Nightmare of Druaga keeps all of these elements, although unlike previous games in the "mystery dungeon" line, the dungeons are not randomly generated.

It probably sounds a lot like Diablo or possibly Phantasy Star Online to those who don't play this sub-genre of RPGs, and there is some truth to that. Both games play on the constant desire to get new and more bad-ass stuff. Druaga similarly strings the player along by dropping equipment and items in need of identification while promising rare, powerful equipment for the player patient enough to work his way to the bottom of the labyrinth. It's supplemented by an equipment system in which weapons and armor can be combined with others of their same type (ie weapon with weapon, armor with armor, shield with shield) in order to beef up their statistical values and to imbue elemental alignments. Equipment also is slotted, allowing for the use of gems to augment equipment either with bonuses (Strength +1) or elemental/status resistances. The same can be done with various herbs that are acquired, combining them into potions, and extra quests are available outside of the main dungeon, which usually come with compelling rewards. Weapons have special attacks that can be used, often coming with status ailments (one move can put monsters to sleep, another can poison). When weapons have been leveled up enough through combining, they can actually absorb the special attacks of weapons that they are combined with. When they get to +15, you don't lose weapons or equipment if you die in the dungeon.
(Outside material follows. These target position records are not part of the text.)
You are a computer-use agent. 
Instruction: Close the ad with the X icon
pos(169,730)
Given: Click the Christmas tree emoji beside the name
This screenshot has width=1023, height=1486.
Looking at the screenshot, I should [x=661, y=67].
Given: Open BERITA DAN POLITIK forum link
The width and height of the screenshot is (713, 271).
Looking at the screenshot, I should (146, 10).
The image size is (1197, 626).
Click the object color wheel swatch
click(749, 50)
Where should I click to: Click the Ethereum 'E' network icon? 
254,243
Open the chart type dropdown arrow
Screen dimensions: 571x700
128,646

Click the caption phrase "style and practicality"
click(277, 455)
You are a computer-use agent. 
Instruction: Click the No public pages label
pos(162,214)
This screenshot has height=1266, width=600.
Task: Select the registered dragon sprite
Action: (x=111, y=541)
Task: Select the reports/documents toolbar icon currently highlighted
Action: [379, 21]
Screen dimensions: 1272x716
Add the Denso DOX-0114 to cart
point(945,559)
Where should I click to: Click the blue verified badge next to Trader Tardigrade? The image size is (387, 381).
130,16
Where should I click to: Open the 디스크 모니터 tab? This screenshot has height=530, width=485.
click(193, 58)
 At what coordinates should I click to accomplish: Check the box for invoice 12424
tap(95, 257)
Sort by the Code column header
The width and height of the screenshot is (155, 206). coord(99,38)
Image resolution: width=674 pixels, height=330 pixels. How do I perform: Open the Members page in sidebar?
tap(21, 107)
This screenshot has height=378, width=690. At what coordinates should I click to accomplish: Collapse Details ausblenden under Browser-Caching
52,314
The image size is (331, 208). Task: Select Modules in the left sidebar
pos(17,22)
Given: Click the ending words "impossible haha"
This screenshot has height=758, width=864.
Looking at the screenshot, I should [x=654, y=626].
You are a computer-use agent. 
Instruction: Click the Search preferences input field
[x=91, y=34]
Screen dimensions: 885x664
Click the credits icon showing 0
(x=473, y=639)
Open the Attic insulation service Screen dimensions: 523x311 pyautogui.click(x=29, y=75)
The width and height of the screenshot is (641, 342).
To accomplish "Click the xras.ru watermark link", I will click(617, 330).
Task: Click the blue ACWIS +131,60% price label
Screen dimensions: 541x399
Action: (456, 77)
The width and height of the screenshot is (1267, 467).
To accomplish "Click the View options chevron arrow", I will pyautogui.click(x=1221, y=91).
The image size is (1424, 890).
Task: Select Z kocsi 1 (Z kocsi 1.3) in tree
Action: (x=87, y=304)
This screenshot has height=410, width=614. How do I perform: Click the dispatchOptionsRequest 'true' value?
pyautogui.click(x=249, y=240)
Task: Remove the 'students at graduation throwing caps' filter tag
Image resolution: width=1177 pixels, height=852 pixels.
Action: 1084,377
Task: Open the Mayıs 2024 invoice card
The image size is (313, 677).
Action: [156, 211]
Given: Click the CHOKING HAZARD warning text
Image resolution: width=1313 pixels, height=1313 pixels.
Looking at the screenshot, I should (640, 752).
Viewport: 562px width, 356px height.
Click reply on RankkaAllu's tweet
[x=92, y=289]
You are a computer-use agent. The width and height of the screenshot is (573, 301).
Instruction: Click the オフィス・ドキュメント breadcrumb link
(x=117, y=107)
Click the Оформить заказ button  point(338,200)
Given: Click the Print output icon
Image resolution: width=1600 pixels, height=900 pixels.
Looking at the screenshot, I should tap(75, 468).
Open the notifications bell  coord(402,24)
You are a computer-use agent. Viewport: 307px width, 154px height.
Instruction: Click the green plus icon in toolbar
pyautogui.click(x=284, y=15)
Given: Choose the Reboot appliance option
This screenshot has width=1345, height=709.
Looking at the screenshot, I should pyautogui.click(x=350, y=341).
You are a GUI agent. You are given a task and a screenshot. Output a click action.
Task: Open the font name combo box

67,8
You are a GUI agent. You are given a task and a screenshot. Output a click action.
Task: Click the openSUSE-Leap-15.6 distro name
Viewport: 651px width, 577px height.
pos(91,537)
In the main dungeon, each floor contains two secret treasure chests that will usually include rare (or at least valuable) items. In order to progress a key to the next floor must be found. Once a floor is cleared, the door can be kicked down on the second playthrough, which then leads to an extra floor with harder enemies and tons of rare items (often gems). The player goes as far as he can until he can go no further, then teleports back to town, selling unneeded items, combining uselfu equipment, and buying new stuff. The player then repeats until the game is beat.

That's the whole game.

Which is actually really something considering how much there is to do in a relatively confined space. This isn't trying to be an epic tale. It isn't trying to be Final Fantasy. The Nightmare of Druaga is a dungeon crawler, a number grinder, a rogue-like. It is about numbers. It's about the stats on strenght, dexterity, intelligence, and luck; it's about the levels of affinity towards ice, water, fire, thunder, wind, light and dark. It's about carefully planning your movements based on what you have left in your characters energy, health, and inventory. It's about how the player decides to augment, and which he decides to augment, and how he decides to play. It doesn't hold your hand, it doesn't spell things out, and it doesn't try and force you to sit through a story that wouldn't get published in print or wind up in a working screenplay. It is an RPG.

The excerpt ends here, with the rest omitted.